Answer: The large-scale physics in the IR is well described by the Einstein-Hilbert action and logarithmic corrections are subleading. We clarified the formulation in the manuscript.

"10 - Eq. (24) excludes more general behaviour like in nonlocal gravity theories (propagator with exponential fall-off) - why is this behaviour excluded here?"

Answer: We indeed did not include an exponential fall-off behaviour in Eq. (24), which can arise in non-local gravity theories, since those are not known to appear in asymptotically safe quantum gravity and they are not appearing in our approximation either. We included this information in the manuscript.

"12 - The discussion of the case $\eta <−2$ is not clear enough, and a more explicit discussion would be helpful. In particular, the divergence for small frequencies cannot be read off from the large frequency behaviour."

Answer: For $\eta <−2$, the propagator of the fixed-point theory is not plane-wave normalisable anymore, but indeed the propagator could be plane-wave normalisable on trajectories that run out of the fixed point. However, we do not consider such a QFT. We modified the respective paragraph to make this issue clearer.

"13 - On a more general ground, how much does the discussion rely on the concept of momentum locality introduced in [Phys.Rev.D 92 (2015) 12, 121501] by some of the present authors and others? As far as I understand, the relation between the anomalous dimension at vanishing momentum and the fall-off of the propagator and large momentum rely on momentum locality."

Answer: Our discussion in Sec. 3 does not rely on momentum locality as we consider the fall-off behaviour of the propagator at vanishing cutoff and large momenta. For theories with momentum locality, such as the one at hand, this fall-off behaviour is directly related to the anomalous dimension at $k = \infty$ and $p = 0$. For theories without momentum locality, the situation is more intricate and goes beyond the scope of this paper.

"15 - It seems to me that the coefficient Ah should be related to the prefactor of the one-loop universal logarithm from EFT. Is a direct comparison possible? If not, why?"

Answer: We thank the referee for this remark. The coefficients $A_h$ and $A_{\bar g}$ are indeed regulator independent, though gauge dependent. We included now the gauge-dependent result in our manuscript and compare it to the EFT results.

"16 - What is the concrete motivation to choosing the hypergeometric function $U_{a,b}$?"

Answer: This choice was motivated by the fact that the hypergeometric function in question describes the log-like contributions we observe at small momenta, while simultaneously neither interfering with the UV behaviour nor the reconstruction. We have added some comments explaining this choice in more detail in the manuscript.

"17 - Eq. (54) needs a little more explanation. In particular, what is the index structure, and where exactly does this relation come from?"

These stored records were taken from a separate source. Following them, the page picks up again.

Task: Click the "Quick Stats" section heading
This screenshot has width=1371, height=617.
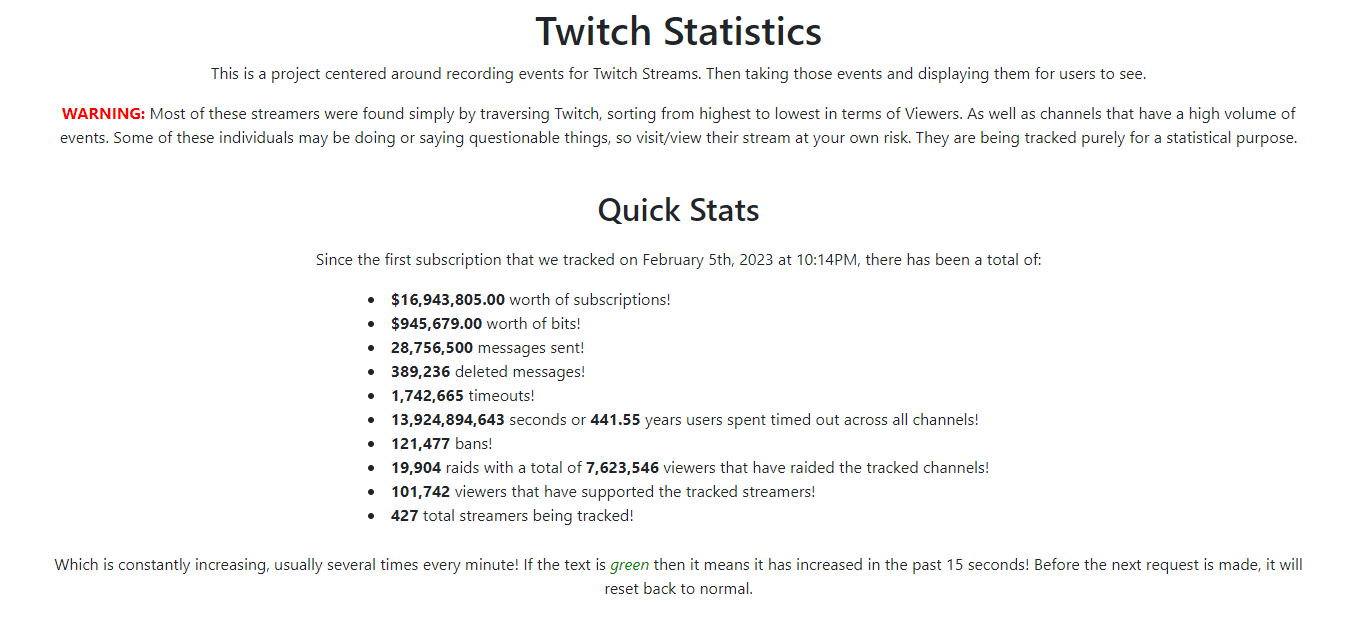Action: coord(678,210)
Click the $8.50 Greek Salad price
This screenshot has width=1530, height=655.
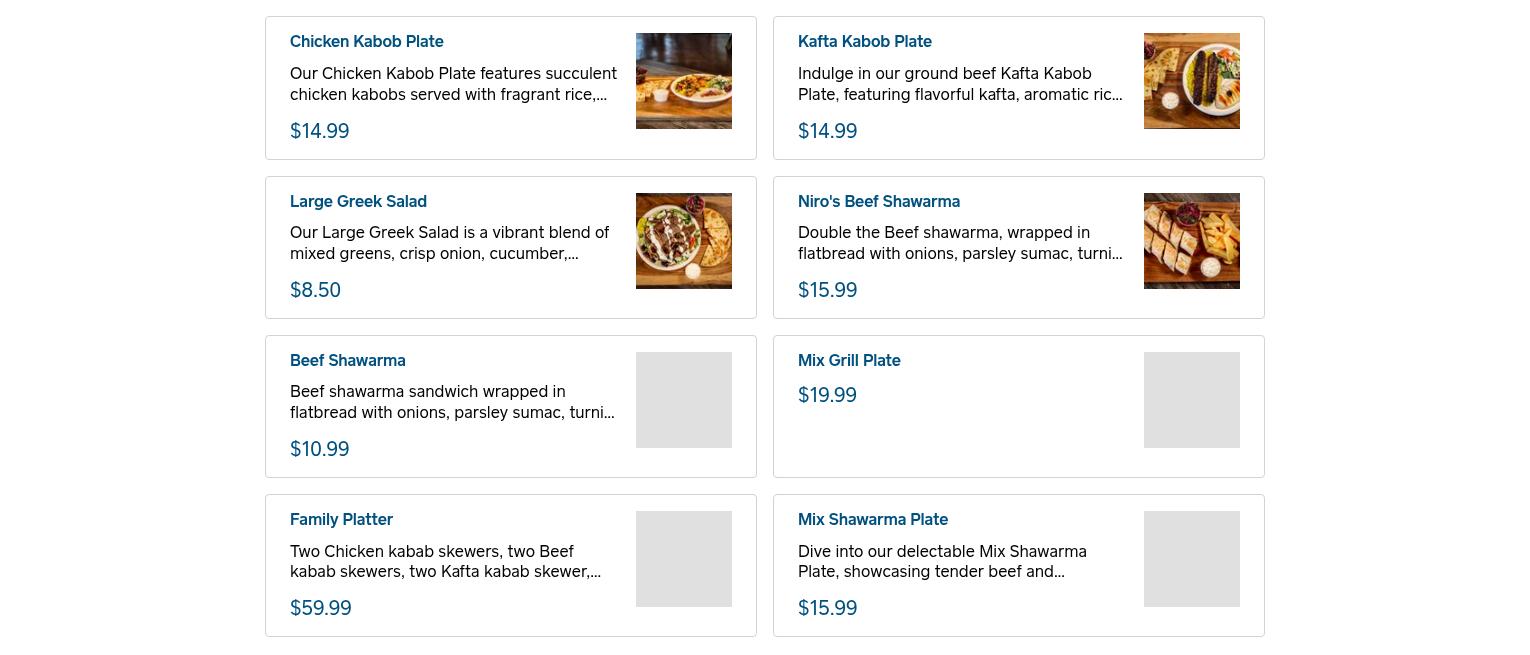(x=315, y=290)
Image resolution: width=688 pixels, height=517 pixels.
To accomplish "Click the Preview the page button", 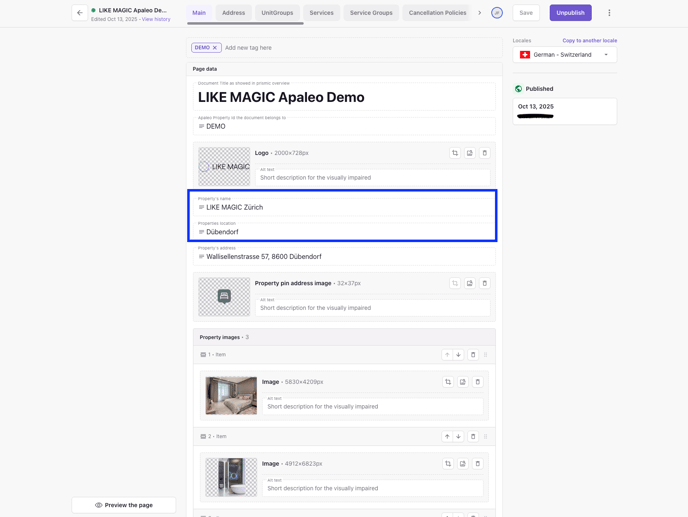I will [x=124, y=505].
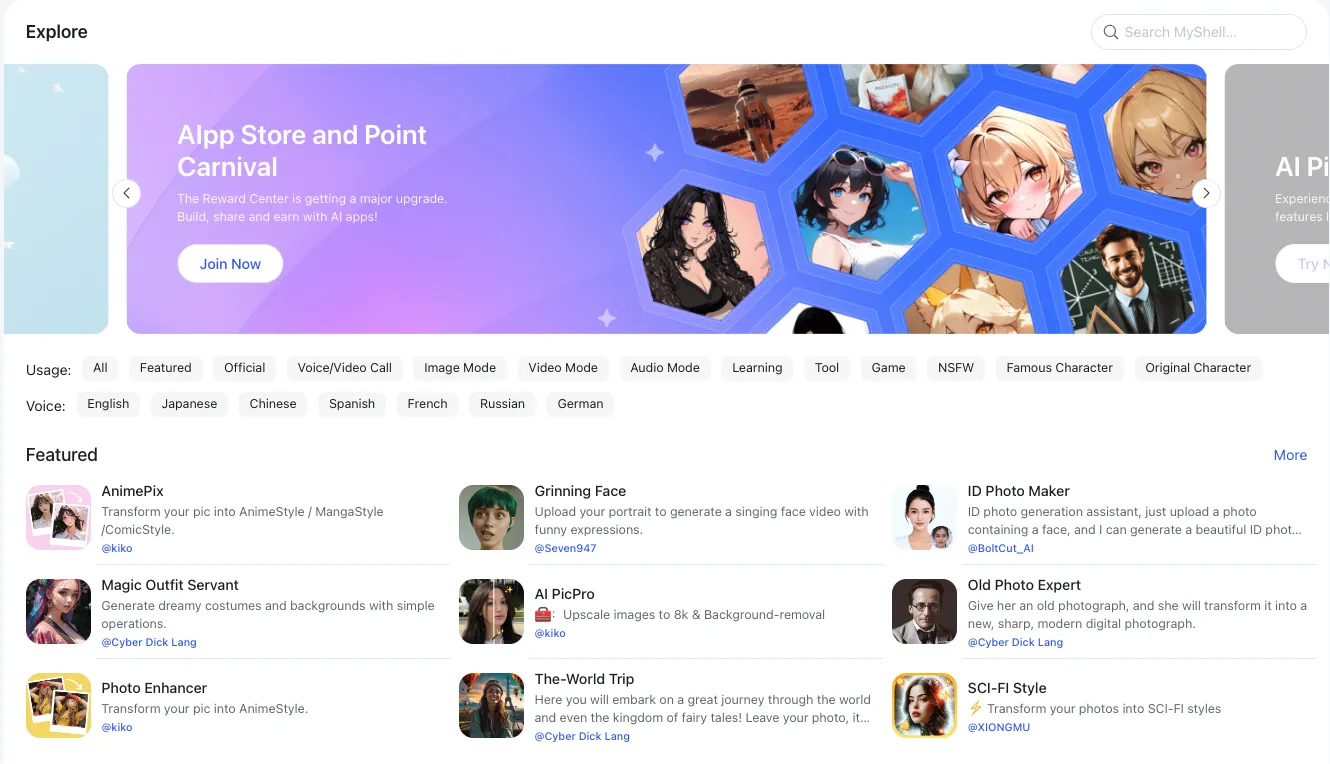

Answer: We use a specific channel of the graviton-graviton scattering amplitude. We have added a few more details in the description, and hope that the relation and the tensor structure are clear now.

"19 - Is there an explanation for why the reconstruction of the background spectral function is so much less stable than the reconstruction of the fluctuation spectral function?"

Answer: We have less numerical accuracy of the Euclidean data in the background case compared to the fluctuation one. In addition, the background propagator decays faster in the UV, which makes the reconstruction more challenging. In our opinion, these are the main sources for the reduced stability of the reconstruction of the background propagator.